▶ Work request
Search the material below for the string "help" and copy each line where it appears.

▶ Working data
---
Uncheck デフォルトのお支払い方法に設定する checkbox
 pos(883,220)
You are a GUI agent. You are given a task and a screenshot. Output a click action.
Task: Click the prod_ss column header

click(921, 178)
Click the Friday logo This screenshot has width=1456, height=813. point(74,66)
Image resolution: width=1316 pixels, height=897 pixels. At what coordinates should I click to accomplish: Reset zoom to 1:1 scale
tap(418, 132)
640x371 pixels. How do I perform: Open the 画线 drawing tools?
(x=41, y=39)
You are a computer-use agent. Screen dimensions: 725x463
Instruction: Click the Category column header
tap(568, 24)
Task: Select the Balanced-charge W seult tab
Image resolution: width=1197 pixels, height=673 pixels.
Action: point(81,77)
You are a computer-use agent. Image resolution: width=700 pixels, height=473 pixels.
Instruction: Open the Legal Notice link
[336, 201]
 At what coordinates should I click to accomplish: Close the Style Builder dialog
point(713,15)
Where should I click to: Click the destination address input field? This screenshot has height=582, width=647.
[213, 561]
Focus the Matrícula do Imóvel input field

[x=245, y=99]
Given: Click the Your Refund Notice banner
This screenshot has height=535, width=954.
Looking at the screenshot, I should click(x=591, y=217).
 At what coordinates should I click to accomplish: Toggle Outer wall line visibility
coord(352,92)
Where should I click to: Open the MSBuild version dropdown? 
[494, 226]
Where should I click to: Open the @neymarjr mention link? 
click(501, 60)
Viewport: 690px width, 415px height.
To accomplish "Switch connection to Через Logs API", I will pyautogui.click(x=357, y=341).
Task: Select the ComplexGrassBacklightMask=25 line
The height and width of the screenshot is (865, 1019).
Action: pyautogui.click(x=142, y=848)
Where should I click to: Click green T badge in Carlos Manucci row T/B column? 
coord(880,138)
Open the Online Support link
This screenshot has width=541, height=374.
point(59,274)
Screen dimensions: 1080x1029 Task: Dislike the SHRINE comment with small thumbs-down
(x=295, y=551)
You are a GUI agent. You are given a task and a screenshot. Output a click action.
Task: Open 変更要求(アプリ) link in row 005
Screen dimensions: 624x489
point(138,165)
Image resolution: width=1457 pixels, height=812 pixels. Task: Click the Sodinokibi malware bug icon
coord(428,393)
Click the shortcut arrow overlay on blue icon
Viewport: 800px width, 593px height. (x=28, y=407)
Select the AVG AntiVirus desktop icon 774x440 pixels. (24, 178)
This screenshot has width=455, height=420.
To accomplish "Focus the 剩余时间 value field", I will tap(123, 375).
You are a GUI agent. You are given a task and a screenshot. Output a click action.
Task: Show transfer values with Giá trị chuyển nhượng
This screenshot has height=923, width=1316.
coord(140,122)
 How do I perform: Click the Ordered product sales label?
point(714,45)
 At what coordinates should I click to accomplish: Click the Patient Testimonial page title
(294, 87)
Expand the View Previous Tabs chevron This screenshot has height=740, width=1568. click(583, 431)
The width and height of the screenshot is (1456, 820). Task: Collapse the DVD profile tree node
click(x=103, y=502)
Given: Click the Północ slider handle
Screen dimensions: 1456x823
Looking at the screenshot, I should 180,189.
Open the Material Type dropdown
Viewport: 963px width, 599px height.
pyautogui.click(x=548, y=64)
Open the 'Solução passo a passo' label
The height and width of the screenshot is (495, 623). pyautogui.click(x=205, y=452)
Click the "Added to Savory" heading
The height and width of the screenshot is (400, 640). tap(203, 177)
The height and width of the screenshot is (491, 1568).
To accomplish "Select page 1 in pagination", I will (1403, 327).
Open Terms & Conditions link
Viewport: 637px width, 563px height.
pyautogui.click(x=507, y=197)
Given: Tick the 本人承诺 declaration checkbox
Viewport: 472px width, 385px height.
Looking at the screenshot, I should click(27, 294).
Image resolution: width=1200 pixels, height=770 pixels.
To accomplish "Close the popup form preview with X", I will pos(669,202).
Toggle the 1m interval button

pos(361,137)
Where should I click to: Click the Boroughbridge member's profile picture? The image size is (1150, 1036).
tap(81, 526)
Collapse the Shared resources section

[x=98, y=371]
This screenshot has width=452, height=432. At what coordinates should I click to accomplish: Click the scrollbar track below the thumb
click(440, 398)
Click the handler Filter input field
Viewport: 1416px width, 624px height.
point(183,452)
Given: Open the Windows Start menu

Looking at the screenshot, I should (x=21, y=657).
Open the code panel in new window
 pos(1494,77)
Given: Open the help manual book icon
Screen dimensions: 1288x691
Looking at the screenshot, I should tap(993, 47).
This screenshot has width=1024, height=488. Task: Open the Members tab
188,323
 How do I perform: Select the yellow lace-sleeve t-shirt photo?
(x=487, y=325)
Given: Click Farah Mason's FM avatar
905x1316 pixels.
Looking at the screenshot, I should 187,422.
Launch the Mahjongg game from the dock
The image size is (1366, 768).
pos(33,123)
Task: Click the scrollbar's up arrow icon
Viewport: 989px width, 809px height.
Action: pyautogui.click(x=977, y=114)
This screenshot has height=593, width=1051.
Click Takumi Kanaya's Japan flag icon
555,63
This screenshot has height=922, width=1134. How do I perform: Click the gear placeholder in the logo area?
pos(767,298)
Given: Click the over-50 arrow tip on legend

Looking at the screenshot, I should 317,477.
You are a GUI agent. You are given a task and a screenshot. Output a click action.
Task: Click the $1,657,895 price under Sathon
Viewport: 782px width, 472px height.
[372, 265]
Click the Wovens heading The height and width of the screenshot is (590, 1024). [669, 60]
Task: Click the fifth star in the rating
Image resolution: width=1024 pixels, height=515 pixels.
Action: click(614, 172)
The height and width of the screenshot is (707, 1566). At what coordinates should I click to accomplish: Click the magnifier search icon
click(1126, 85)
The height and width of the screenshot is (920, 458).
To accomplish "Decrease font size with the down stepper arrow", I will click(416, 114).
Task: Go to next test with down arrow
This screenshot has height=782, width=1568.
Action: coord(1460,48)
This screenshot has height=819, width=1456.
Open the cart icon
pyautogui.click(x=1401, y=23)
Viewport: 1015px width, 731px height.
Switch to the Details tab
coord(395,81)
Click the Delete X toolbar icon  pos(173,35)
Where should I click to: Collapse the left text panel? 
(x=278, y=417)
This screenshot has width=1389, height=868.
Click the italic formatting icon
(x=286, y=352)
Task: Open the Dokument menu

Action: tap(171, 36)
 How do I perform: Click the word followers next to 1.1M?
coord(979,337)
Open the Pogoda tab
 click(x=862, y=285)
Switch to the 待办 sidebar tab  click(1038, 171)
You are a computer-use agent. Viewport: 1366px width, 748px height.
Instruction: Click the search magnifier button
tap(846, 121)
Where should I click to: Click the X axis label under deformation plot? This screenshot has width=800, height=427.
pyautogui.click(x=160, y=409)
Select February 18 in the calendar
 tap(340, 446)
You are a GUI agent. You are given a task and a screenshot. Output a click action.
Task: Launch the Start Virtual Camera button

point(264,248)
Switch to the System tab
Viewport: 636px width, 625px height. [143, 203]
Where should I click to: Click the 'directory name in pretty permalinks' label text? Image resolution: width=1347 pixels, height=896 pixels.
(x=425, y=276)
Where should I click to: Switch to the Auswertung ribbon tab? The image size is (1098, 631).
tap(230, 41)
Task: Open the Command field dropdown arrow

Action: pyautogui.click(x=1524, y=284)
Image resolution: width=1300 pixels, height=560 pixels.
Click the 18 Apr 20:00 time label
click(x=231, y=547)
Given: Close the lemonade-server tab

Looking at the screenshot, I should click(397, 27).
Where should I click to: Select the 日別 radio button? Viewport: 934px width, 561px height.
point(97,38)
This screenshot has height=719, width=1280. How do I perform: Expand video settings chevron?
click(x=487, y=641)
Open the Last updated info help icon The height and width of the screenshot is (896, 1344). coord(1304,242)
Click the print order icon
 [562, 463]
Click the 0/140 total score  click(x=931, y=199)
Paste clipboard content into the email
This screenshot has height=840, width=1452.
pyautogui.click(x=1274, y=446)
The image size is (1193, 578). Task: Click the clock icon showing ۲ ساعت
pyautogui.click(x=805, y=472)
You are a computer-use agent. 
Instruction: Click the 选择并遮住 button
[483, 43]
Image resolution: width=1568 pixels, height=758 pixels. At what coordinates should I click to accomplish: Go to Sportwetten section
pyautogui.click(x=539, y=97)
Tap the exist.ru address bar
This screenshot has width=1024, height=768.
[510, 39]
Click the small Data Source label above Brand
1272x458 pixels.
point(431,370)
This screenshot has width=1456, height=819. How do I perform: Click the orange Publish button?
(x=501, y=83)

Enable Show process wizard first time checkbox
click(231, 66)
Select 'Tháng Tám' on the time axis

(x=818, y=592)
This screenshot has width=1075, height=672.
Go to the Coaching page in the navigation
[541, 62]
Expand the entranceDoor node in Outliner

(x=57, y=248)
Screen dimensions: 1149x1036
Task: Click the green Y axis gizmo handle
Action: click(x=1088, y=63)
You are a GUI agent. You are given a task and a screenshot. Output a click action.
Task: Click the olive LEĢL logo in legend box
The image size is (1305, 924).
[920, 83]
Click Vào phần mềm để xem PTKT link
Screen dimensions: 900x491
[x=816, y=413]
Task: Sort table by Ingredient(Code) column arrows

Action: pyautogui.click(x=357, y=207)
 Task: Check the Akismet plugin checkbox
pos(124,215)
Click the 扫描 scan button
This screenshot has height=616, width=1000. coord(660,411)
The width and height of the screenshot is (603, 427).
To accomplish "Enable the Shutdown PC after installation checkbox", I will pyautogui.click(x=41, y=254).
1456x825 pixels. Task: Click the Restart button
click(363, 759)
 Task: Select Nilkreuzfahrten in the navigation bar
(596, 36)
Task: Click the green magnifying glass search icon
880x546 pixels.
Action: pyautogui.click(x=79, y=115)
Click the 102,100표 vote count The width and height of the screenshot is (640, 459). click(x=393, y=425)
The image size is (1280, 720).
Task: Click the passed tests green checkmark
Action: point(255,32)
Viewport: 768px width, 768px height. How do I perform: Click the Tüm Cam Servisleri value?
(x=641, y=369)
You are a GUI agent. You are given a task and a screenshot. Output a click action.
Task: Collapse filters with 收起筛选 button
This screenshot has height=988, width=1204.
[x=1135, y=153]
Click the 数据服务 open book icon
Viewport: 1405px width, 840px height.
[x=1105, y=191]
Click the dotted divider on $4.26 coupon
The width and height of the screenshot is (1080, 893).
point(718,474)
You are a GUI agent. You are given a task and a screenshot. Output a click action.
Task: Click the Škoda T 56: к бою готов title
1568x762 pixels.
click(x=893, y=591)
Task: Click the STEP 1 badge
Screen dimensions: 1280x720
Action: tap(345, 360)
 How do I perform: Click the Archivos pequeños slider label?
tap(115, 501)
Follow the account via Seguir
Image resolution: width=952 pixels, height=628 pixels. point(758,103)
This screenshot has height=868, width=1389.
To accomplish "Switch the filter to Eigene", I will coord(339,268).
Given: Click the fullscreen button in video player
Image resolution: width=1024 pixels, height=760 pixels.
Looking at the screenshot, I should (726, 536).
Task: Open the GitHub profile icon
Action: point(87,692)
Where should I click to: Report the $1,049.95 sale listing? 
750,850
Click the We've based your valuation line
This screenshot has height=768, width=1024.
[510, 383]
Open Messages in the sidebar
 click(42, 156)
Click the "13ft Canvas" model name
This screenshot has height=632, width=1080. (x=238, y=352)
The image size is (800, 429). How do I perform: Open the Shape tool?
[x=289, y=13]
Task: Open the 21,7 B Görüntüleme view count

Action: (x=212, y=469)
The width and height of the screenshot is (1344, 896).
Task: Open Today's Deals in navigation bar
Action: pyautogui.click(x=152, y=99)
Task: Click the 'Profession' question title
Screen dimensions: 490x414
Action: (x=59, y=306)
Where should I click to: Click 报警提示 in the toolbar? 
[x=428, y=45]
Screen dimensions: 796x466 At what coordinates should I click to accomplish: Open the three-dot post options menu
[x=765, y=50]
---
▶ Solution
Given: Open the help manual book icon
Open the Last updated info help icon The height and width of the screenshot is (896, 1344). coord(1304,242)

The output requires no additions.